▸ **TRY IT**
Take every entry below and copy it out word for word.

▸ **DATASET EXCERPTS**
Content starts
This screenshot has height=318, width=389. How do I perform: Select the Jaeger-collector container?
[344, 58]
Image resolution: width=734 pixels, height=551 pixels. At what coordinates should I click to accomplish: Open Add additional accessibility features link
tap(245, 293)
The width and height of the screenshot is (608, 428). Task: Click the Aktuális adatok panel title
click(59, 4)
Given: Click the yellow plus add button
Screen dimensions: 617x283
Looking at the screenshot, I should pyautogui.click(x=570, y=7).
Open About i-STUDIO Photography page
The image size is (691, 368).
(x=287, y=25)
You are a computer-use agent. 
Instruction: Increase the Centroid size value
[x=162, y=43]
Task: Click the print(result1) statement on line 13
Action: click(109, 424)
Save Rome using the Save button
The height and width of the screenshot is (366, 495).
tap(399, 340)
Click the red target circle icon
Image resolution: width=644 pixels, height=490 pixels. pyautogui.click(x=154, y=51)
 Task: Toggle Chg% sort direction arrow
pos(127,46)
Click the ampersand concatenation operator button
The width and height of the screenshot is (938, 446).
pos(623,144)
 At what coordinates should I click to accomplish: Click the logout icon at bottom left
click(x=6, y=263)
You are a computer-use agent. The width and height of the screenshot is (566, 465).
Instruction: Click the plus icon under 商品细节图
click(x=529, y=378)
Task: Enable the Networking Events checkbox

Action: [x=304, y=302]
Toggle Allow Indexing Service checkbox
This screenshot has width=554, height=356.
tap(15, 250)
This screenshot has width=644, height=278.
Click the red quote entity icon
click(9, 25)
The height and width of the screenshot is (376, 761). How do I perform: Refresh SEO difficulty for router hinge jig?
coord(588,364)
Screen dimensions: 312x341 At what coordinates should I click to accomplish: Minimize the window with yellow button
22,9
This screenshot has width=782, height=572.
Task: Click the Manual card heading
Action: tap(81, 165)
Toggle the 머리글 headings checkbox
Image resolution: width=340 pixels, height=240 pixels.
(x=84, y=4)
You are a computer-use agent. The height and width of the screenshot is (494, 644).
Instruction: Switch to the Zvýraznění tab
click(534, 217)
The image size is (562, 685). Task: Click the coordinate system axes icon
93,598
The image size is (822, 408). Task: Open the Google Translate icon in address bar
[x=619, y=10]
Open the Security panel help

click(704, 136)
Content ends
▸ **RESULT OF THIS EXERCISE**
This screenshot has height=318, width=389. How do I perform: Select the Jaeger-collector container?
[344, 58]
Image resolution: width=734 pixels, height=551 pixels. At what coordinates should I click to accomplish: Open Add additional accessibility features link
tap(245, 293)
The width and height of the screenshot is (608, 428). Task: Click the Aktuális adatok panel title
click(59, 4)
Given: Click the yellow plus add button
Screen dimensions: 617x283
Looking at the screenshot, I should pyautogui.click(x=570, y=7).
Open About i-STUDIO Photography page
The image size is (691, 368).
(x=287, y=25)
You are a computer-use agent. 
Instruction: Increase the Centroid size value
[x=162, y=43]
Task: Click the print(result1) statement on line 13
Action: click(109, 424)
Save Rome using the Save button
The height and width of the screenshot is (366, 495).
tap(399, 340)
Click the red target circle icon
Image resolution: width=644 pixels, height=490 pixels. pyautogui.click(x=154, y=51)
 Task: Toggle Chg% sort direction arrow
pos(127,46)
Click the ampersand concatenation operator button
The width and height of the screenshot is (938, 446).
pos(623,144)
 At what coordinates should I click to accomplish: Click the logout icon at bottom left
click(x=6, y=263)
You are a computer-use agent. The width and height of the screenshot is (566, 465).
Instruction: Click the plus icon under 商品细节图
click(x=529, y=378)
Task: Enable the Networking Events checkbox

Action: [x=304, y=302]
Toggle Allow Indexing Service checkbox
This screenshot has width=554, height=356.
tap(15, 250)
This screenshot has width=644, height=278.
Click the red quote entity icon
click(9, 25)
The height and width of the screenshot is (376, 761). How do I perform: Refresh SEO difficulty for router hinge jig?
coord(588,364)
Screen dimensions: 312x341 At what coordinates should I click to accomplish: Minimize the window with yellow button
22,9
This screenshot has width=782, height=572.
Task: Click the Manual card heading
Action: tap(81, 165)
Toggle the 머리글 headings checkbox
Image resolution: width=340 pixels, height=240 pixels.
(x=84, y=4)
You are a computer-use agent. The height and width of the screenshot is (494, 644).
Instruction: Switch to the Zvýraznění tab
click(534, 217)
The image size is (562, 685). Task: Click the coordinate system axes icon
93,598
The image size is (822, 408). Task: Open the Google Translate icon in address bar
[x=619, y=10]
Open the Security panel help

click(704, 136)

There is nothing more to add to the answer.